- Jahanabad Location within Iran
- Coordinates: 35°59′41″N 59°04′30″E﻿ / ﻿35.99472°N 59.07500°E
- Country: Iran
- Province: Razavi Khorasan
- County: Zeberkhan
- District: Eshaqabad
- Rural District: Heshmatiyeh

Population (2016)
- • Total: 540
- Time zone: UTC+3:30 (IRST)

= Jahanabad, Zeberkhan =

Village in Razavi Khorasan province, Iran

Jahanabad (جهان اباد) (Note: Also romanized as Jahānābād) is a village in Heshmatiyeh Rural District of Eshaqabad District in Zeberkhan County, Razavi Khorasan province, Iran.

==Demographics==
===Population===
At the time of the 2006 National Census, the village's population was 487 in 117 households, when it was in Eshaqabad Rural District of the former Zeberkhan District in Nishapur County. The following census in 2011 counted 557 people in 166 households.
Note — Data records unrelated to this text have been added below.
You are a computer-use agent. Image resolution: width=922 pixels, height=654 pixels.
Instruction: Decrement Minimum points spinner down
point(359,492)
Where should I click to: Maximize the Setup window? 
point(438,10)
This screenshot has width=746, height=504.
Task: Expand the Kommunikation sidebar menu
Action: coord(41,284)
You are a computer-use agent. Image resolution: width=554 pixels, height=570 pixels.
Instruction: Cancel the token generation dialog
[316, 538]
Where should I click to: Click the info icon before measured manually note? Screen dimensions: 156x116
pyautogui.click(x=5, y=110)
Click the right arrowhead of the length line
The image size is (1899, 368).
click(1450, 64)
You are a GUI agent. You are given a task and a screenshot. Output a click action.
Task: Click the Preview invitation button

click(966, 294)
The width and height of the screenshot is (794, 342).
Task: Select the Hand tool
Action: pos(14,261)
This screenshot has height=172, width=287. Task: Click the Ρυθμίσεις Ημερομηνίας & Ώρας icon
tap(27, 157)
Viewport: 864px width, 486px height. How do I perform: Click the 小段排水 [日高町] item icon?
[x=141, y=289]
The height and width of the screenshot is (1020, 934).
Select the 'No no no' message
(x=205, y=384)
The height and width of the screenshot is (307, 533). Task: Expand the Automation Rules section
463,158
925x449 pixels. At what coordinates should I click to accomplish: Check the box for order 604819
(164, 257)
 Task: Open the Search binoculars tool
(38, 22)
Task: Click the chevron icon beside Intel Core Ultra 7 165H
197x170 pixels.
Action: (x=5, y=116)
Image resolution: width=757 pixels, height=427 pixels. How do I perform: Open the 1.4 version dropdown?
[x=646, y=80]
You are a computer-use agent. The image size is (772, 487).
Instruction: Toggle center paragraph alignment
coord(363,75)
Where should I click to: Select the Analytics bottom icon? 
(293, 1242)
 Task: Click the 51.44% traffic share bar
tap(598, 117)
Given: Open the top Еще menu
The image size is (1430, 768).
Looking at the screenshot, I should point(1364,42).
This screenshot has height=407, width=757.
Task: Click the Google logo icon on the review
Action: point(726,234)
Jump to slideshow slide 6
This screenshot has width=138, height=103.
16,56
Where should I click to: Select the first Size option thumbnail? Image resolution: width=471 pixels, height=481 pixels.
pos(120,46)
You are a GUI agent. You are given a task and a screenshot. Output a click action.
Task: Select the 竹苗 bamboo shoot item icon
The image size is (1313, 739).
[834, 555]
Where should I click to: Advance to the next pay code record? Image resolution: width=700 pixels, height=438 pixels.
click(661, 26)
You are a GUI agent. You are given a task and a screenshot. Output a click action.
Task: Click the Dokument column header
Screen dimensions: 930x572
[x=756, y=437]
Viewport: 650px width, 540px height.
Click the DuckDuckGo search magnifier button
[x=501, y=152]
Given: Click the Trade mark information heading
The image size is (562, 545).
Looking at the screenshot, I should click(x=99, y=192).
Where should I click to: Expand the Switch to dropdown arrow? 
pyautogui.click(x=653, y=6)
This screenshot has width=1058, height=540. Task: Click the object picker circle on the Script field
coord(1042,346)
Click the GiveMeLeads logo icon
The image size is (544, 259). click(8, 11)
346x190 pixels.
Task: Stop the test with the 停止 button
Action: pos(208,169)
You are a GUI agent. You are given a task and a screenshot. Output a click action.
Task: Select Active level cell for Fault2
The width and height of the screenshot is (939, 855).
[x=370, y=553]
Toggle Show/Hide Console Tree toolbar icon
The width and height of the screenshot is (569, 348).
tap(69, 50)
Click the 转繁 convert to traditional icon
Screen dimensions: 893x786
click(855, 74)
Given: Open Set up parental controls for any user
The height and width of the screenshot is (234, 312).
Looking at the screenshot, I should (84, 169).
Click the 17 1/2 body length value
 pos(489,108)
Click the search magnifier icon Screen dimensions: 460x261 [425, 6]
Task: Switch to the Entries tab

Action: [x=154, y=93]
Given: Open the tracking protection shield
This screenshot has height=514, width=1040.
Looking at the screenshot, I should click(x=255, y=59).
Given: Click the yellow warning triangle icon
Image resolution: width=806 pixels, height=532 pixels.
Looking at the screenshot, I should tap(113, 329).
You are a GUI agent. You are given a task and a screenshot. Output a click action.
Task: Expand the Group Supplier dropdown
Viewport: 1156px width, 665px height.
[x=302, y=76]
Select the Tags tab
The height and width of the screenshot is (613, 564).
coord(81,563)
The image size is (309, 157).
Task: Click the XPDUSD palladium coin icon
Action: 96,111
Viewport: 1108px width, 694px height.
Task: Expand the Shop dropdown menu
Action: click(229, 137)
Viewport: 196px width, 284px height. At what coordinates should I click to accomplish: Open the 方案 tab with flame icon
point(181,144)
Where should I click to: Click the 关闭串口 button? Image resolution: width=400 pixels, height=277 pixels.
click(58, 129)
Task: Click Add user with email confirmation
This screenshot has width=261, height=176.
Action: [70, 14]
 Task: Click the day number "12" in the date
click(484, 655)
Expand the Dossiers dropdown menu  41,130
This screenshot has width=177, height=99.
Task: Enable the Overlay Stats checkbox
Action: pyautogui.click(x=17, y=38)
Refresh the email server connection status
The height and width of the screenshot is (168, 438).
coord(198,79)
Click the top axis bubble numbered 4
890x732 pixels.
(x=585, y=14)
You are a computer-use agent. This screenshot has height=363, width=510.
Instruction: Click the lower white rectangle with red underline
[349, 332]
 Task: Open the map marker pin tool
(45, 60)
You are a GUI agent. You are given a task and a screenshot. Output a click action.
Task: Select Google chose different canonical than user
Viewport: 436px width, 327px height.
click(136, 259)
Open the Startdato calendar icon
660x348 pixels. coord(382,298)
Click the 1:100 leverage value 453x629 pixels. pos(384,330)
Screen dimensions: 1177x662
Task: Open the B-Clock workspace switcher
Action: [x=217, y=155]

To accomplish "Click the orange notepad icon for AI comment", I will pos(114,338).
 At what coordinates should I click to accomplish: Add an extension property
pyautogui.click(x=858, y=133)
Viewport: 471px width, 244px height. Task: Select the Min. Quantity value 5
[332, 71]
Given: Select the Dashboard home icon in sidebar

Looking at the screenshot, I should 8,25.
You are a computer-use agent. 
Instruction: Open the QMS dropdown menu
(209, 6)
The 2016 census measured the population of the village as 540 people in 155 households.

In 2020, the district was separated from the county in the establishment of Zeberkhan County. The rural district was transferred to the new Eshaqabad District, and Jahanabad was transferred to Heshmatiyeh Rural District created in the same district.